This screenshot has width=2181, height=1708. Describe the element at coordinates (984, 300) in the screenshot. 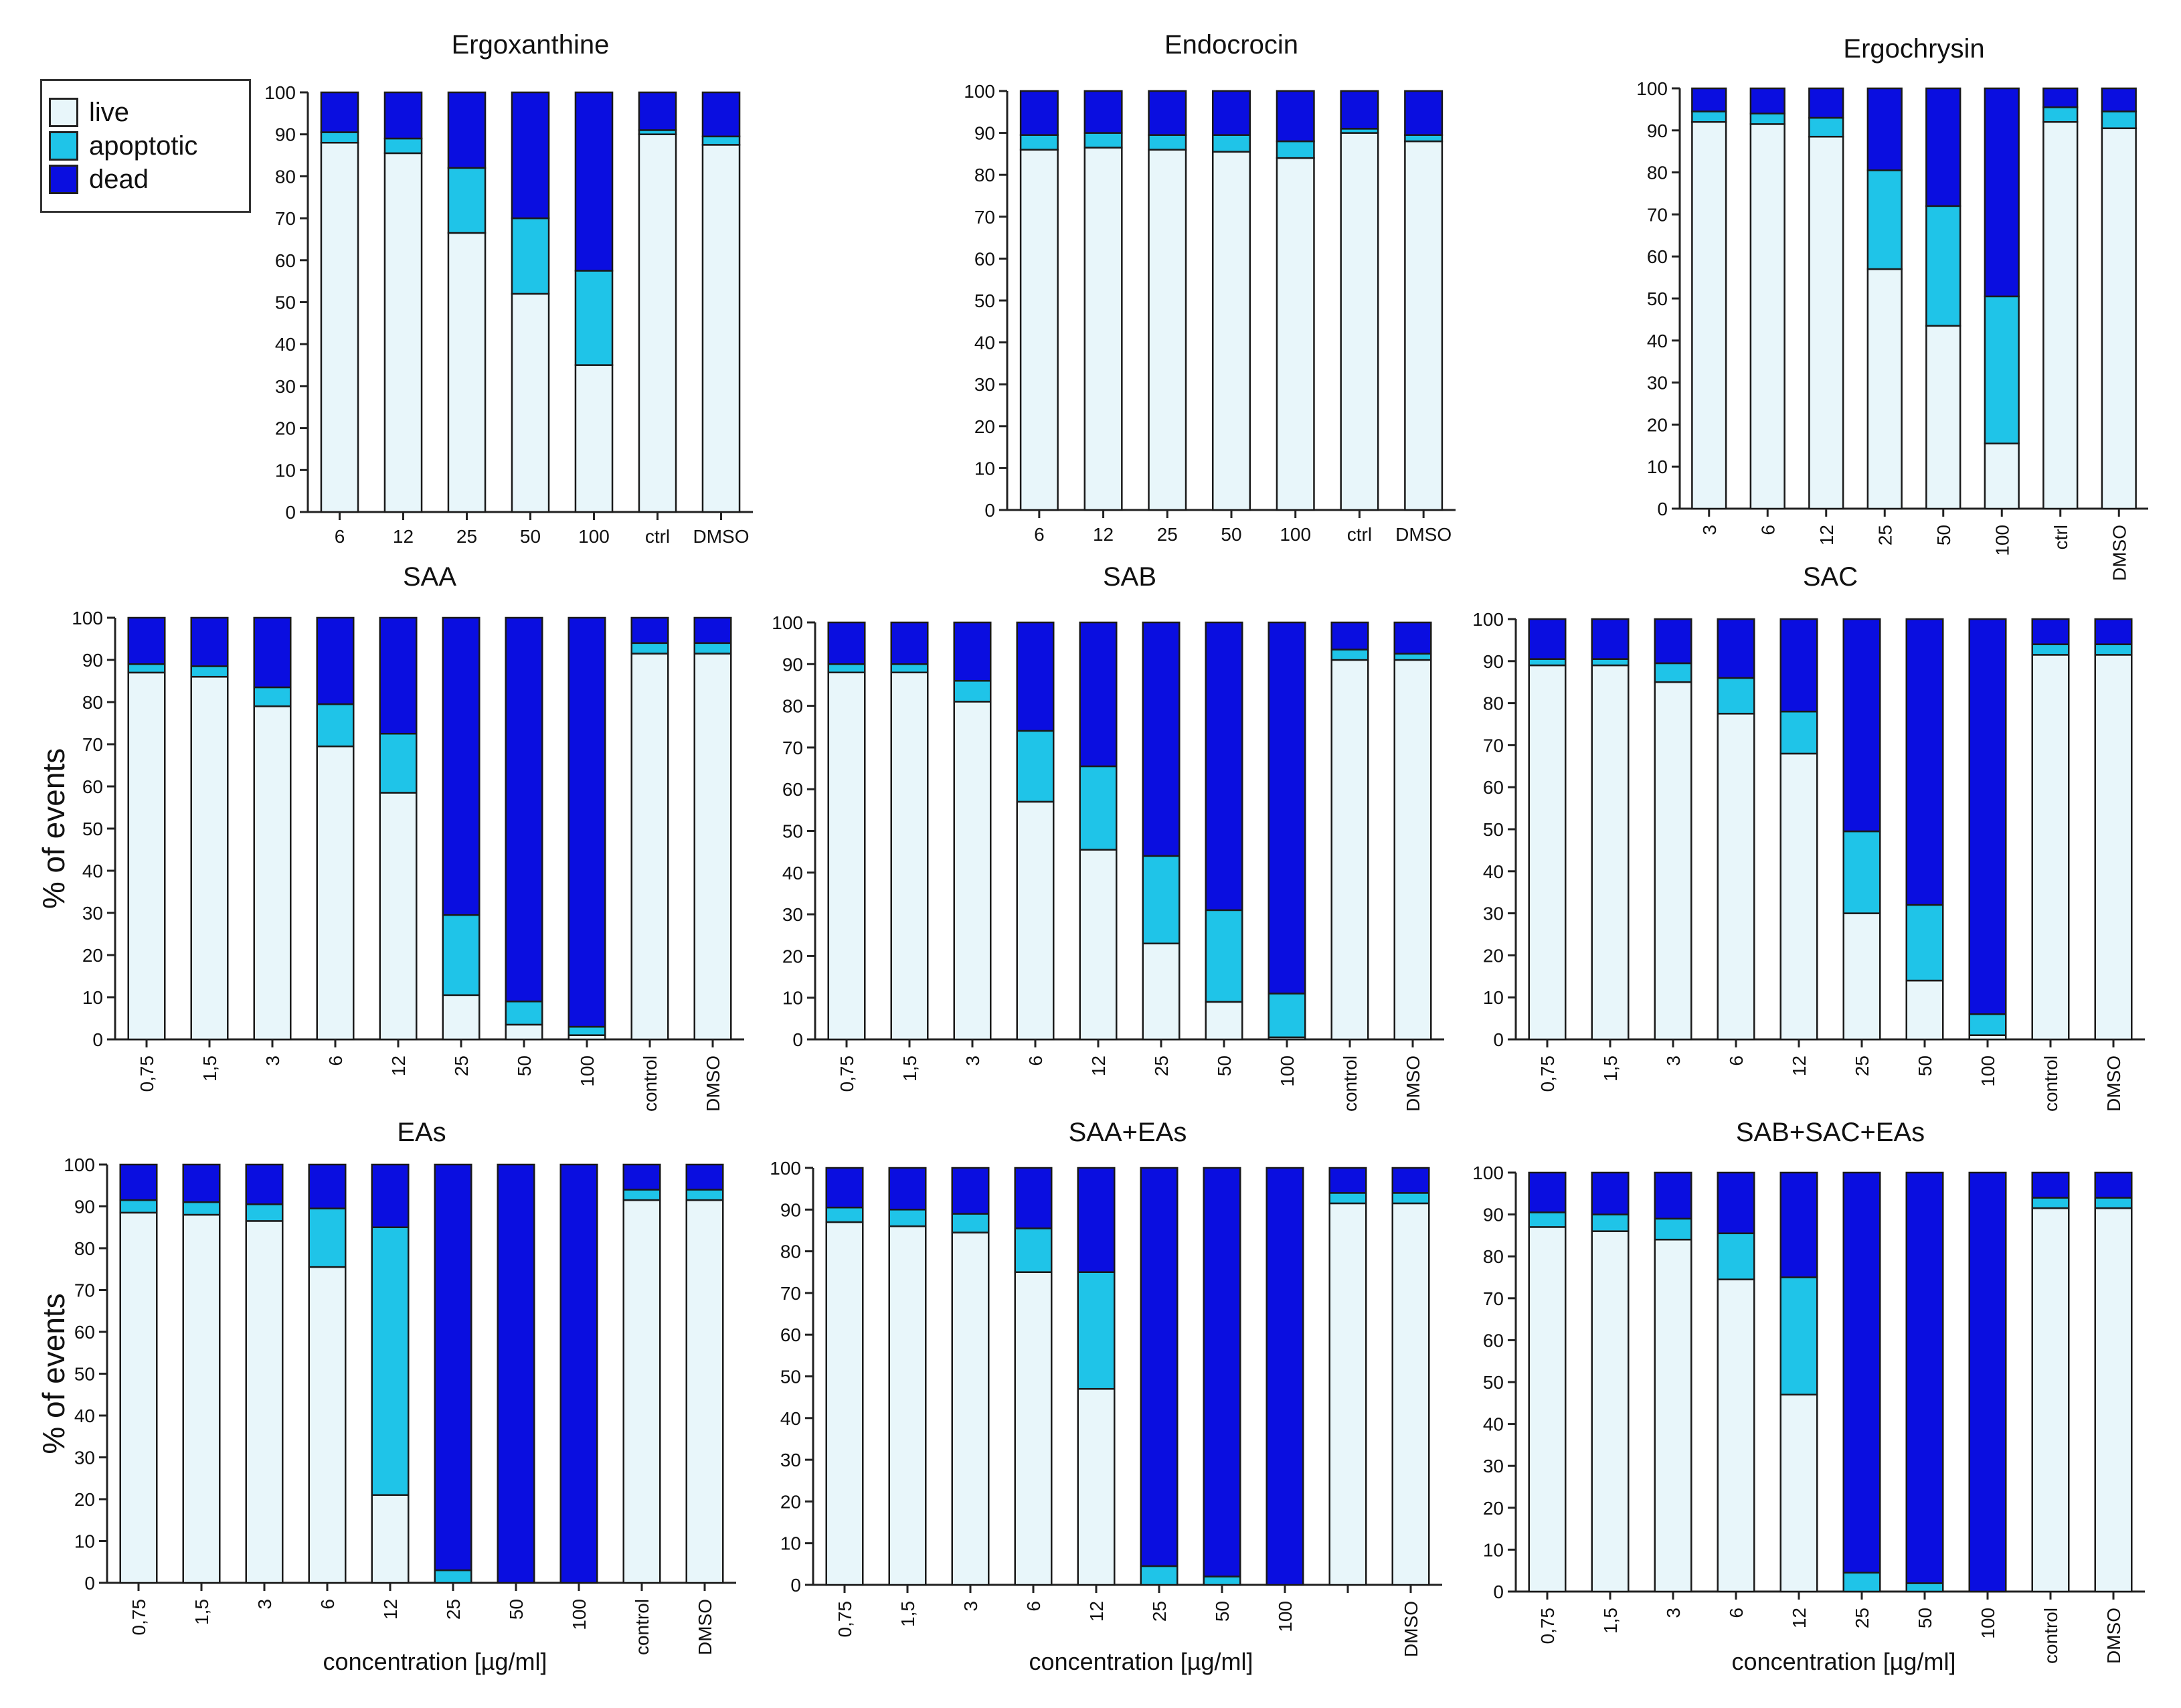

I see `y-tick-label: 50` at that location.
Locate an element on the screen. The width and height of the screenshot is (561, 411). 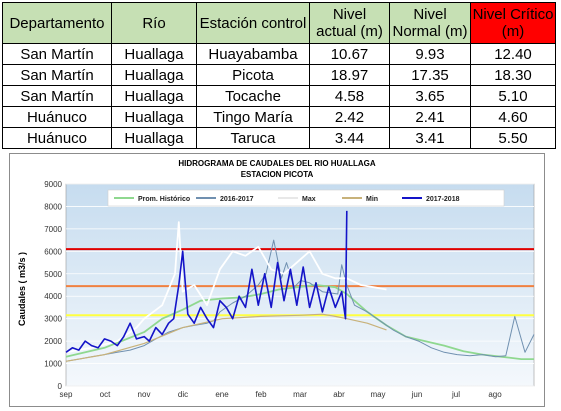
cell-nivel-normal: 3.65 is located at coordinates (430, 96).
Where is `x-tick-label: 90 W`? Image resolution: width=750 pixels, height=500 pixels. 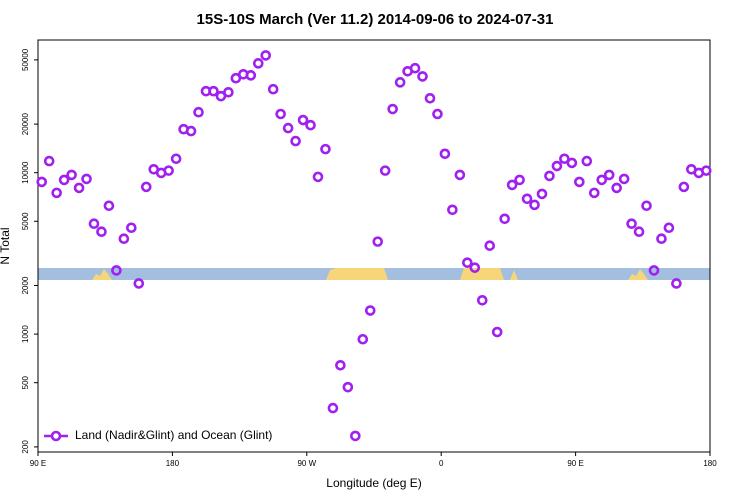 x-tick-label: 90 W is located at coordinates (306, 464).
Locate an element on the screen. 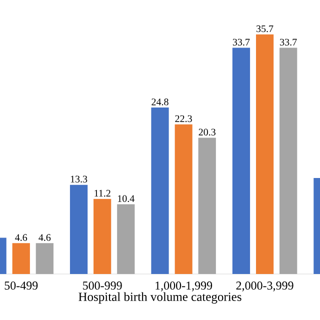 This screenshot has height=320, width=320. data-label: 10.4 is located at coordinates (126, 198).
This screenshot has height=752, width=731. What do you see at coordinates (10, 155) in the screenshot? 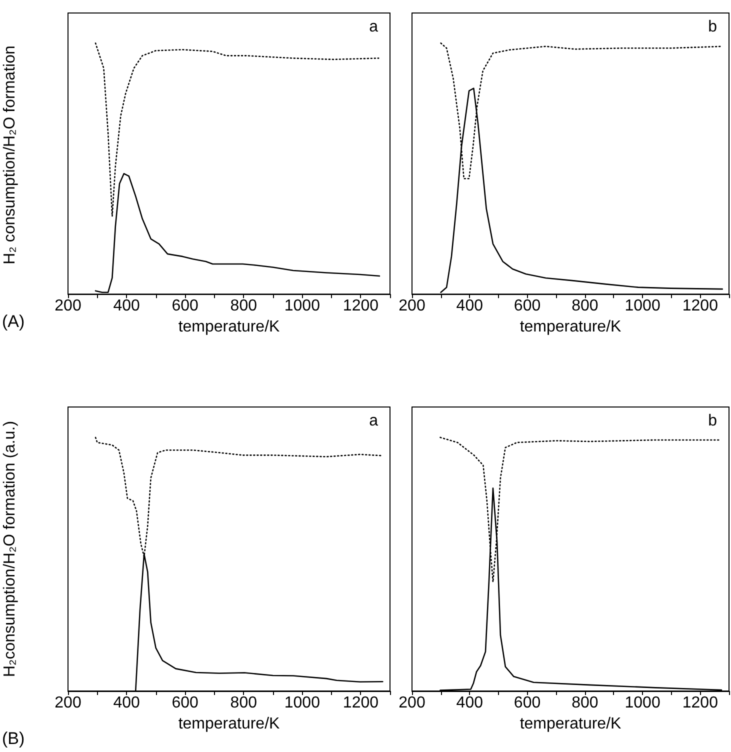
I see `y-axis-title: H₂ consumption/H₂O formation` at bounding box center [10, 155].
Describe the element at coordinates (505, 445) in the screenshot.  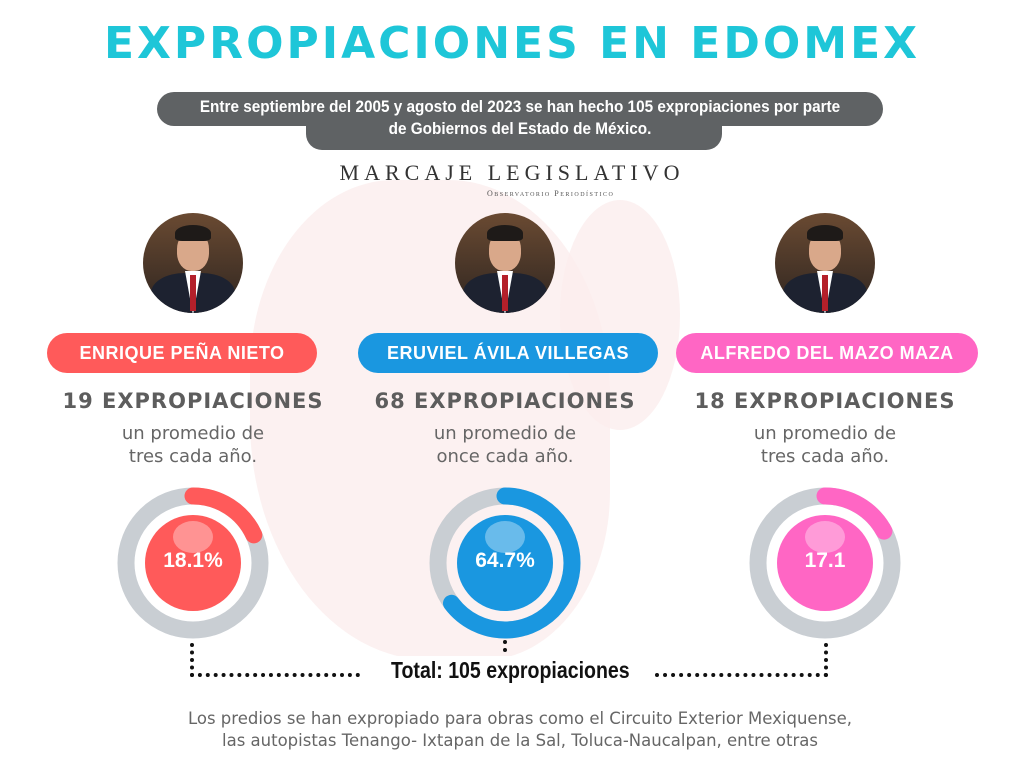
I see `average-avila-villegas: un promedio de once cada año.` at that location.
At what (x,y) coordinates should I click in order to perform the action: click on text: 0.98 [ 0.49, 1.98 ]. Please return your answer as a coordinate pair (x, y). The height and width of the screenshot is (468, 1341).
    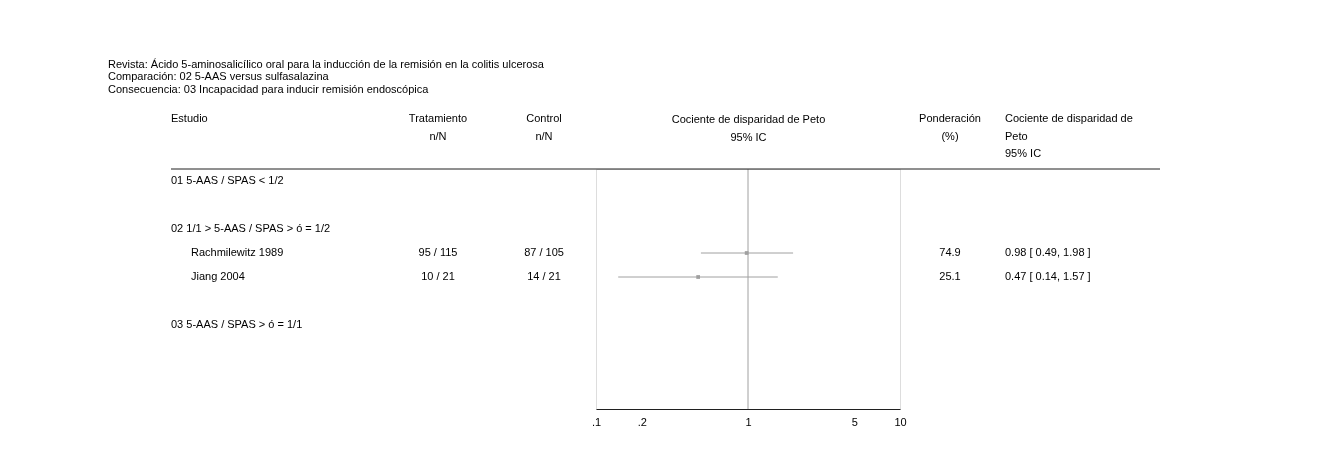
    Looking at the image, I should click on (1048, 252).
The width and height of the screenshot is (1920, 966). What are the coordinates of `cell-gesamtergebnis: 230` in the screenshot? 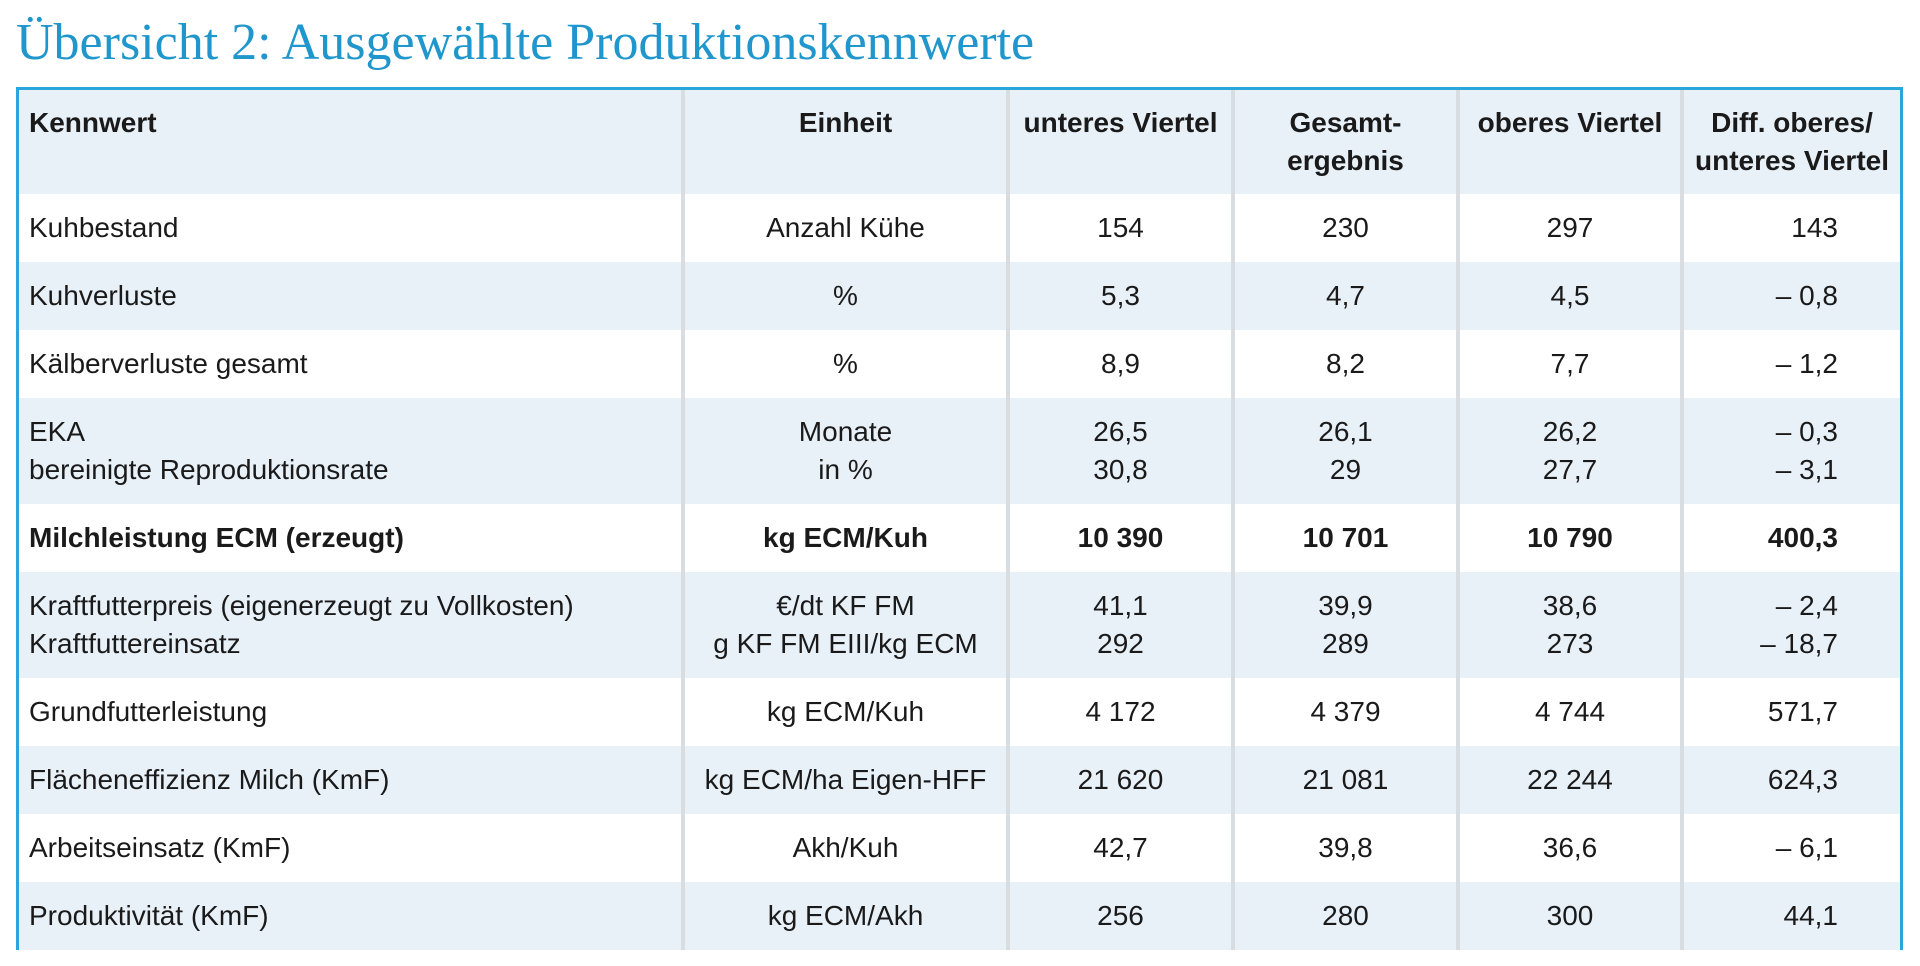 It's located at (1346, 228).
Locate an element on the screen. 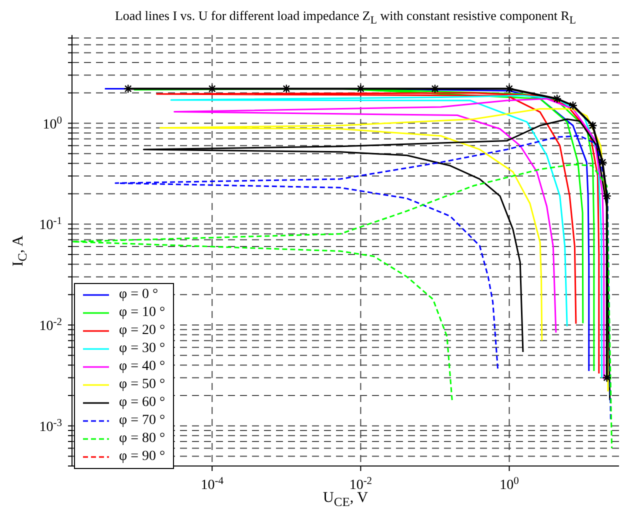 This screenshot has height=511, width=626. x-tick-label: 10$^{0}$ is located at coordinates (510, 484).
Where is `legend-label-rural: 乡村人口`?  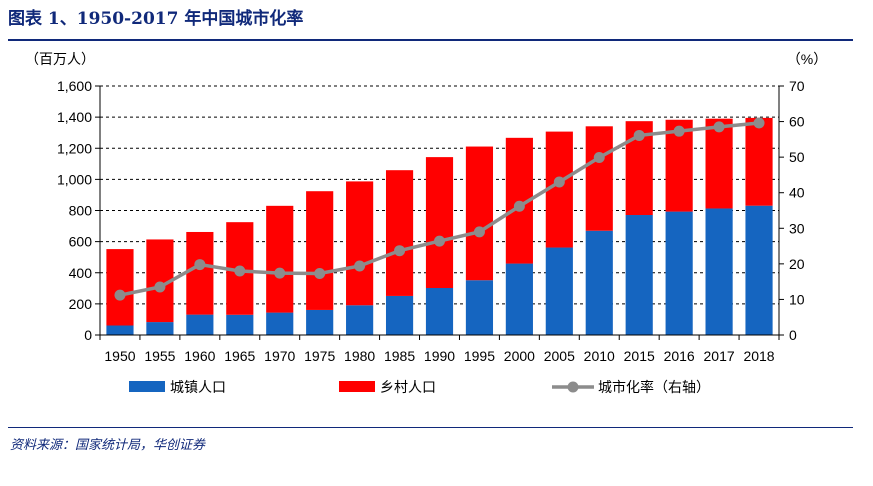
----------------
Exercise prompt:
Reproduce the records from their start through the line containing "cell-nivel-normal: 3.65 is", swapping "screenshot" for "image" and keeping everything else unchanged. Leave out the pictures.

Answer for this exercise:
This image has width=2181, height=1708. Describe the element at coordinates (984, 300) in the image. 

I see `y-tick-label: 50` at that location.
Locate an element on the screen. The width and height of the image is (561, 411). 
cell-nivel-normal: 3.65 is located at coordinates (430, 96).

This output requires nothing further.